Seine-Saint-Denis : les juges pour enfants lancent un « appel au secours »

Protection de l'enfance

« Nous sommes devenus les juges des mesures fictives » : les juges des enfants du tribunal de Bobigny ont lancé lundi 5 novembre un « appel au secours », assurant ne plus avoir les moyens d’exercer leurs missions en Seine-Saint-Denis, département qui cumule les difficultés.

Dans le département le plus pauvre et le plus jeune de France, les « mesures d’assistance éducative », mises en œuvre pour la plupart par le secteur associatif, sont soumises à des « délais de prise en charge inacceptables », écrivent les magistrats dans une tribune publiée par Le Monde et France Inter.

Selon eux, il s’écoule « jusqu’à dix-huit mois » entre le moment où le juge prononce une décision et « l’affectation » d’un éducateur à cette mission. Faute de moyens, c’est « près de 900 mesures, soit 900 familles » qui sont en attente.

Pendant ce temps, « de l’autre côté du périphérique, la prise en charge des mesures éducatives judiciaires se fait sans délai », dénoncent-ils. « Ce qui crée une inégalité inadmissible de réponse aux difficultés des familles ».

Le cri d’alarme de ces quinze magistrats, qui exercent dans le deuxième tribunal de France, vient s’ajouter à une série de constats alarmants sur les moyens de l’État dans le département.

Dernier en date : en mai, un rapport parlementaire avait montré que la Seine-Saint-Denis reste moins bien dotée que les autres départements, avec notamment des fonctionnaires moins nombreux et moins expérimentés. Un rapport qui a donné lieu à une mobilisation « historique » des parlementaires de Seine-Saint-Denis, qui se sont rassemblés toutes couleurs politiques confondues début octobre à Bobigny pour réclamer à l’État « l’égalité républicaine ».

En janvier dernier, la procureure de Bobigny, Fabienne Klein-Donati, avait elle aussi lancé un cri d’alarme sur le manque de moyens dans sa juridiction.

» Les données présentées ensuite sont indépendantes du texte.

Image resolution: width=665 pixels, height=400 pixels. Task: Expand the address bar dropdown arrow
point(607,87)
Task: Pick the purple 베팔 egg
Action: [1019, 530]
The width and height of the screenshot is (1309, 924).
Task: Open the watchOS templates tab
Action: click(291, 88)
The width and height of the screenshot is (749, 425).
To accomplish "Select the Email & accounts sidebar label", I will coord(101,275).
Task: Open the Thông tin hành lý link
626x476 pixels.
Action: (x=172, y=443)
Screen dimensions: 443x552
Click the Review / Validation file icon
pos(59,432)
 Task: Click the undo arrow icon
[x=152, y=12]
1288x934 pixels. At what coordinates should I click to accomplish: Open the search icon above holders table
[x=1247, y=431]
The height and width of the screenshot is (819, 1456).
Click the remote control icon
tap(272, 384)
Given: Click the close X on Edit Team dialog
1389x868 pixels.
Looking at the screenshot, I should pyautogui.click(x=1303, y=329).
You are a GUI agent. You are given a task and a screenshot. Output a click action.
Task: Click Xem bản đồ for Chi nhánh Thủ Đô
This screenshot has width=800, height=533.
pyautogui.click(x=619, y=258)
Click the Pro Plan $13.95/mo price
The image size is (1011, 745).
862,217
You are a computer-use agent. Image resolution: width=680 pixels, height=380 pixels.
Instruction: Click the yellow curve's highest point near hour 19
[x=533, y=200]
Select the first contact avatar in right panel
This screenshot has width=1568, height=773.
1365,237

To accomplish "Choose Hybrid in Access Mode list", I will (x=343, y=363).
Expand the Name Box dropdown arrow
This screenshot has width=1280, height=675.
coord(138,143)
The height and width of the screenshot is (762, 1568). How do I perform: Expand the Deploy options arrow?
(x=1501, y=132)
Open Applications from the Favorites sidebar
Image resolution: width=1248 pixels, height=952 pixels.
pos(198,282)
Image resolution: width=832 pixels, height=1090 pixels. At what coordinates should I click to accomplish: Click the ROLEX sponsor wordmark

Dans un discours coup de poing, elle avait appelé à « prendre des mesures exceptionnelles pour un département exceptionnel ».

Selon les juges des enfants, les délais anormaux s’expliquent par un « manque flagrant de personnel, lié aux restrictions budgétaires, dans un contexte où la dégradation des conditions du travail éducatif et social en Seine-Saint-Denis rend plus difficiles les recrutements ».

Les magistrats dénoncent aussi une situation de « sous-effectif » chez les éducateurs du conseil départemental, qui « ne parviennent plus à assurer correctement les missions de l’aide sociale à l’enfance ».

« Cynisme »

Conséquence : « nous sommes devenus les juges de mesures fictives », dénoncent-ils, alertant sur des enjeux pourtant « cruciaux pour la société de demain ».

« Des enfants mal protégés seront davantage d’adultes vulnérables, de drames humains, de personnes sans abri et dans l’incapacité de travailler ». « Ce seront davantage de coûts sociaux, de prises en charge en psychiatrie et, ce n’est plus à prouver, de passages à l’acte criminel », poursuivent-ils. « Notre alerte est un appel au secours ».

Interrogée sur le sujet, la ministre de la Justice, Nicole Belloubet, a souligné que les juges mettaient surtout l’accent dans leur tribune sur « la protection de l’enfance en danger ». « Je ne nie pas la responsabilité de l’État, mais je dis que la mise en œuvre des décisions de nature civile, cela appartient au département », a-t-elle déclaré sur France Inter.

Au tribunal de Bobigny, « il y a eu huit postes de magistrats supplémentaires par rapport à 2016 et il y a eu une affectation de 19 greffiers supplémentaires », a-t-elle ajouté. « Après, c’est au président du tribunal de savoir où il les affecte dans son tribunal ».

« Le budget de l’aide sociale à l’enfance en Seine-Saint-Denis est le plus gros budget d’Île-de-France (hors Paris) et nous l’avons encore fortement augmenté ces derniers mois : il passera de 253 millions d’euros en 2018 à 273 millions d’euros en 2019 », s’est de son côté défendu le président (PS) du conseil départemental, Stéphane Troussel, responsable de la politique de protection de l’enfance.

Sur ce sujet, « comme sur tant d’autres, tant qu’il n’y aura pas de volonté massive et durable de rattrapage en Seine-Saint-Denis, croire que les collectivités y feront face seules relève au mieux du leurre, au pire du cynisme », ajoute-t-il.